JEFF HALEY stared up at the Starlight Casino, watching the glittery, garish pattern of lights chase itself across the tall facade. He'd just as soon turn around and head back to the office, in fact he'd just as soon spend a couple hours trapped in downtown Reno rush hour traffic than walk into that casino and face Casey Madison.
Damn that ditsy clerk at the one-hour photo counter. If he'd been keeping his eye on the automated photo machine instead of his girlfriend's chest, he might have noticed that Jeff's negatives got dumped in with someone else's.
A thorough search of the dozen or so numbered envelopes processed before and after his order came up empty. Two packets in that batch had been picked up already, one by a Mr. Fleming who, when called, told the clerk he had no extra negatives in his envelope. The other packet -- damn his lousy luck -- was Casey Madison's.
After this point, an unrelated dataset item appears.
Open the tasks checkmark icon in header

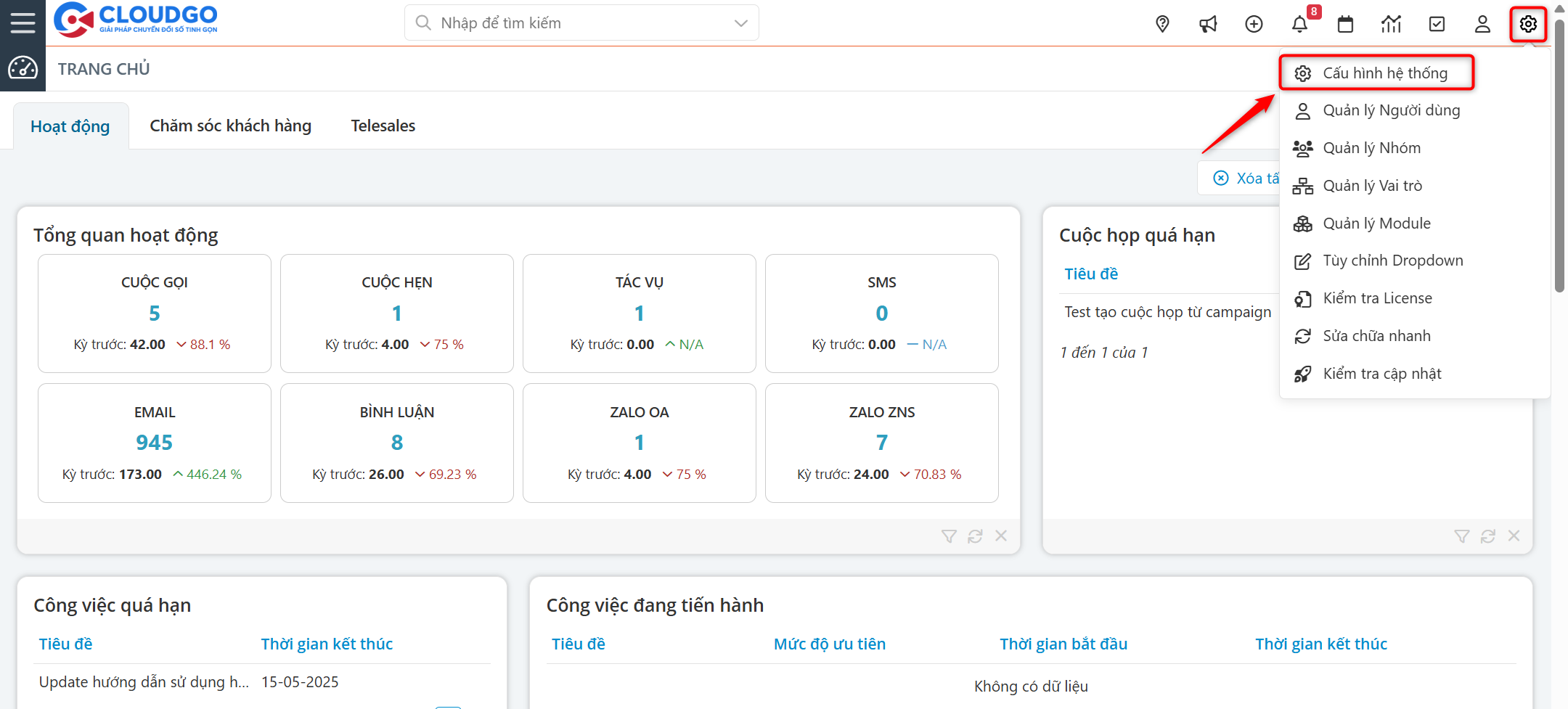tap(1437, 24)
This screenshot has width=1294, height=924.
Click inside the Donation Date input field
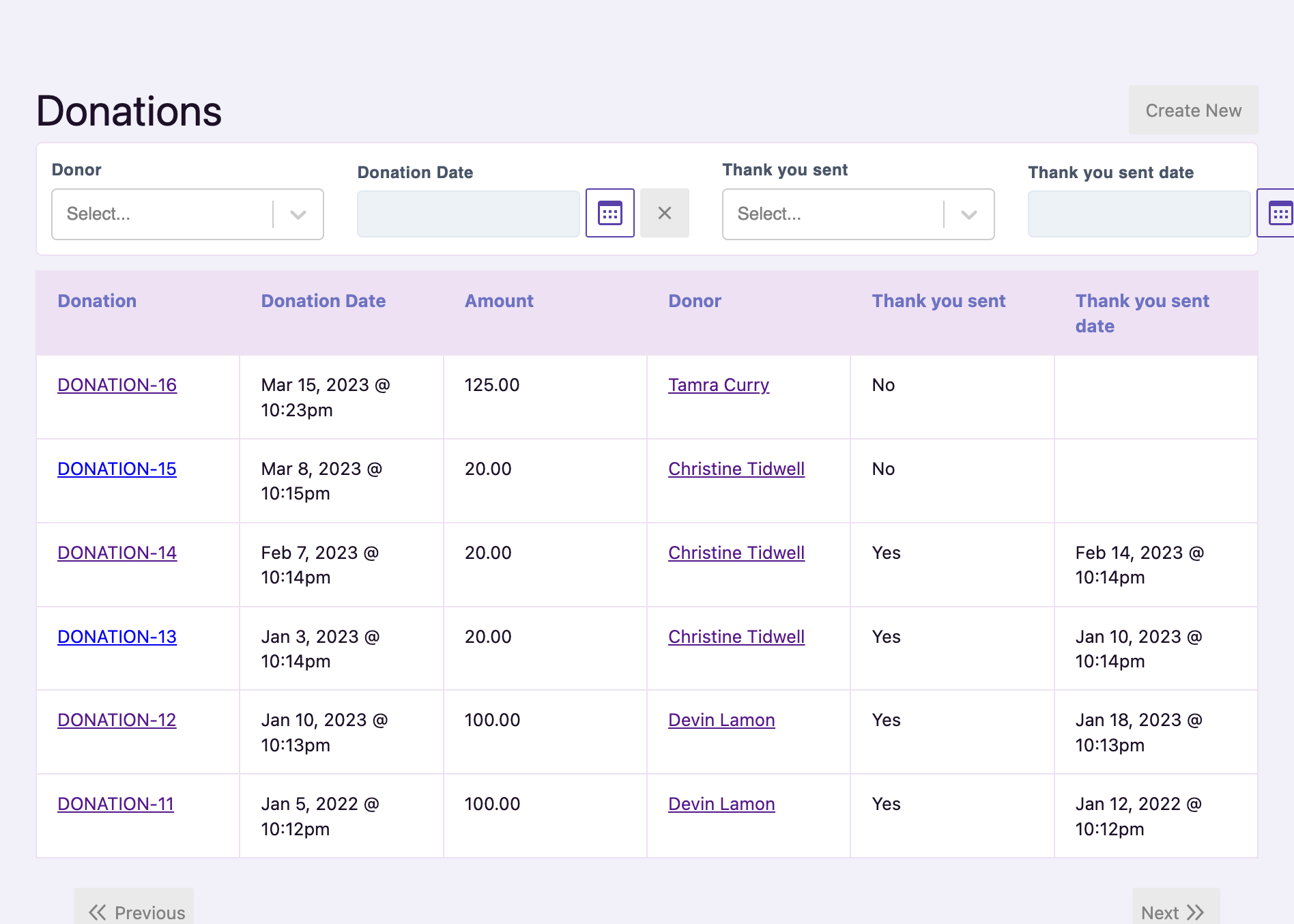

Jeff shoved his hands into his slacks and rocked back on the heels of his dress shoes. Out of Reno's hundred thousand plus population, his very incriminating shots of Nevada State Assemblyman Bender frolicking with his mistress had apparently gone home in Casey Madison's photo packet. And since he'd only had the negatives developed -- he hadn't wanted to risk making prints -- he now had no choice. He'd have to contact the one woman he would gladly have never seen again.
He ran an impatient hand over his close-cropped hair. Lord save him from incompetent photo clerks and diminutive honey blondes. When he'd finished his business with Casey six months ago, he'd made it a point to avoid the Starlight. He'd even turned down a lucrative security contract the manager had offered his company, Discreet Investigations, on the off chance he might cross paths with Casey Madison again.
If he never saw the woman, it was easier to ignore the ache in his chest thoughts of her always generated. He could convince himself the yearning he felt for her was lust, pure and simple, not mythical feelings he refused to believe in.
He'd just make this a brief, businesslike encounter, he told himself as he strode toward the entrance. A thirty-one-year-old man ought to have at least that much self-control. He'd get his negatives, say his good-byes and get the hell out.